La biographie du compositeur, si elle ne peut en aucun cas intervenir pour juger les caractéristiques de son œuvre, peut cependant être consultée afin de vérifier si nous y trouvons des concordances. D’autre part, l’épithète d’académique prêté à C. Saint-Saëns semble une caractéristique qui s’applique autant à un comportement qu’à un contenu musical. Nous pourrons ainsi tenter d’apprécier si C. Saint-Saëns se comporta effectivement comme un compositeur académique. Trois types de faits paraissent pouvoir être rapportés : les actions du compositeur, les déclarations du compositeur, les jugements sur le compositeur formulés par ses contemporains, les critiques notamment. On comprendra que les actes du compositeur représentent la réalité la plus objective sur ce qu’il fut, et que les commentaires, fussent-ils proférés par l'intéressé lui-même ne constituent pas un élément objectif.

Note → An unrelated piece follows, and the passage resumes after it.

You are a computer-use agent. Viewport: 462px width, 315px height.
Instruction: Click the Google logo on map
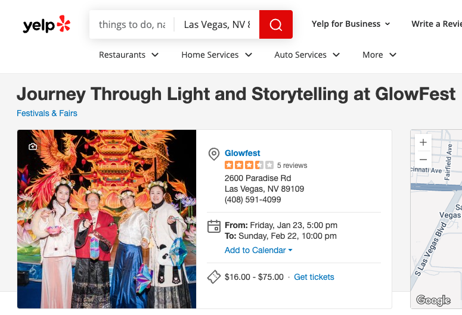coord(433,300)
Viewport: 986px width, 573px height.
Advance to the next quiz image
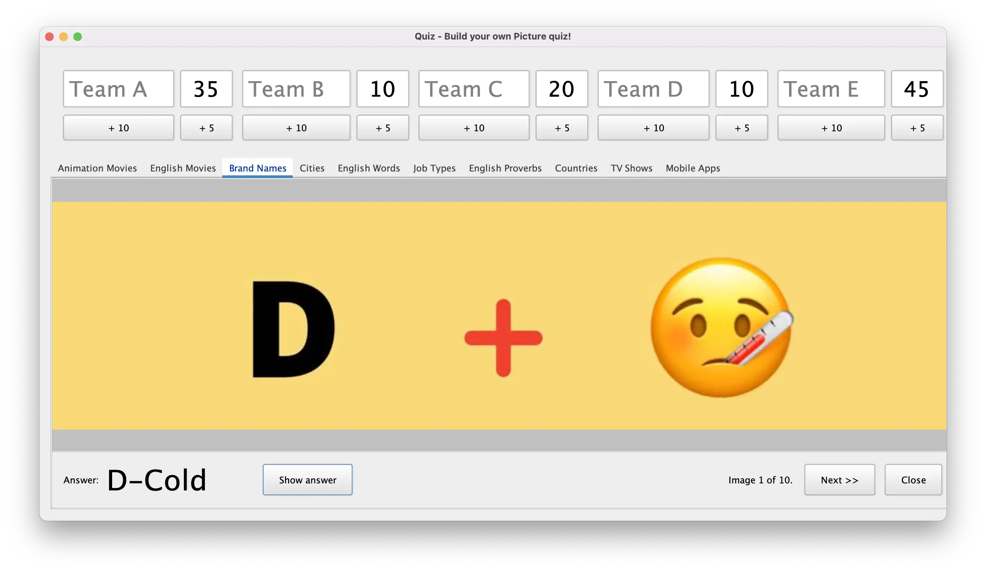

La biographie détaillée de C. Saint-Saëns a été établie par Jean Bonnerot, son exécuteur testamentaire. Elle nous semble montrer la lutte âpre et acharnée que C. Saint-Saëns mena toute sa vie contre l’académisme des milieux musicaux, en prenant souvent des positions extrêmement passionnées et, à notre avis, excessives. Il s’agit cependant ici d’une considération d’ensemble qui nous est personnelle, s’appuyant sur un ouvrage écrit par un ami du compositeur, et sur laquelle on n’est pas obligé de s’accorder. Limitons-nous donc, comme pour les œuvres, à relever quelques données factuelles qui ont été rapportés par Jean Bonnerot et dont on n’a pas de raison de douter. Selon ce biographe, il apparaît que C. Saint-Saëns a passé la plus grande partie de sa vie en tournées de concert (les lieux et dates sont précisés), jusqu’à plus de 80 ans. Un certain nombre de ses œuvres sont dédiées à P. de Sarasate et F. Liszt, virtuoses-compositeurs. Il se confirme donc que C. Saint-Saëns fut un pianiste-compositeur qui mena une vie itinérante, et tous les autres éléments de sa biographie comme de son œuvre - que nous ne développerons pas ici - le confirment. On a rarement vu un esprit académique mener une vie de pianiste-compositeur et se fourvoyer dans les exploits de virtuosité. En dernier lieu, C. Saint-Saëns a été soutenu par F. Liszt, qui ne passe pas particulièrement pour un admirateur de l’académisme et qui concourut, en créant le poème symphonique, à l’obsolescence des formes classiques. C’est cette voie d’ailleurs que C. Saint-Saëns lui-même a poursuivie en créant la suite pour orchestre moderne. Il nous apparaît donc que l’image prêtée à C. Saint-Saëns par les musicographes ne s’accorde ni à l’œuvre, ni à la vie du compositeur, si l’on veut bien considérer les seules données objectives.